For Canadian-native and WVU Women’s Soccer Bianca St. Georges, excelling in school is similar to excelling on the field. Both take practice, determination, and a willingness to prioritize what’s most important in her life, including her education.
“Science opens doors,” said St. Georges. “When I was recruited to WVU I knew that I wanted to major in something that would prepare for medical school. My teammates told me that Exercise Physiology was a great foundation for medical school.”
She entered the WVU School of Medicine as an exercise physiology major and defender on the Women’s Soccer Team. Both programs require a commitment of time and focus -- areas in which St. Georges thrives.

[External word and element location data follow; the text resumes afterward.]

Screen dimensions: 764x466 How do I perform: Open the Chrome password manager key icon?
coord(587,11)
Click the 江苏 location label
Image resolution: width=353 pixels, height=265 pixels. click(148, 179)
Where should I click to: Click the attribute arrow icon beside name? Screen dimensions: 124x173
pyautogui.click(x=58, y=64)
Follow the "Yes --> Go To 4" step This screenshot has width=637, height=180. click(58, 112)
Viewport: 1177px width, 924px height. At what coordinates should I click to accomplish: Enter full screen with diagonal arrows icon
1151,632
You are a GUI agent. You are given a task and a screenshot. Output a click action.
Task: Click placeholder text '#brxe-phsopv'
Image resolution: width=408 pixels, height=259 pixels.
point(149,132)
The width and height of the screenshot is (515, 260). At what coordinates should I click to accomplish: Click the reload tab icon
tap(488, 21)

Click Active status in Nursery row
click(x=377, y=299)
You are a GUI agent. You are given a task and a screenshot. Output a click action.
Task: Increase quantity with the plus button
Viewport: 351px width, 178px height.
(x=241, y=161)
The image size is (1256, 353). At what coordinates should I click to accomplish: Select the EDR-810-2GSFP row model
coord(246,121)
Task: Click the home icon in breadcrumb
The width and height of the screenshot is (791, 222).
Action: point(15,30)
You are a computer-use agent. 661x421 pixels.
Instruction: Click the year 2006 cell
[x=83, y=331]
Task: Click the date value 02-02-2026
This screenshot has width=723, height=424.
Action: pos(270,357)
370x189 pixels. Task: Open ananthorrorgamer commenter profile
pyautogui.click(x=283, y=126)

“I really didn’t like science until I got to college, but just like in sports where you condition yourself to improve, I conditioned myself to like science. I ended up learning to be excited about everything from the pulmonary systems to the cardiovascular system – I certainly wouldn’t have said that before college,” she laughed.
Her hard work has paid off, St. Georges will graduate in 2019 with her exercise physiology degree and soccer credentials that include being named the 2018 Big 12 Conference Defensive Player of the Year.
St. Georges was drafted to play for the Chicago Red Stars in the Women’s Professional Soccer League. After going pro she hopes to eventually get her doctorate of medicine. Until then, it’s all about time management and keeping her eye on the ball, so to speak – advice she says she would give to any future freshman.
“If you put in the training, keep trying, and keep learning, you will grow in so many good and positive ways,” she said. “You will find a path that allows you to do what you love.”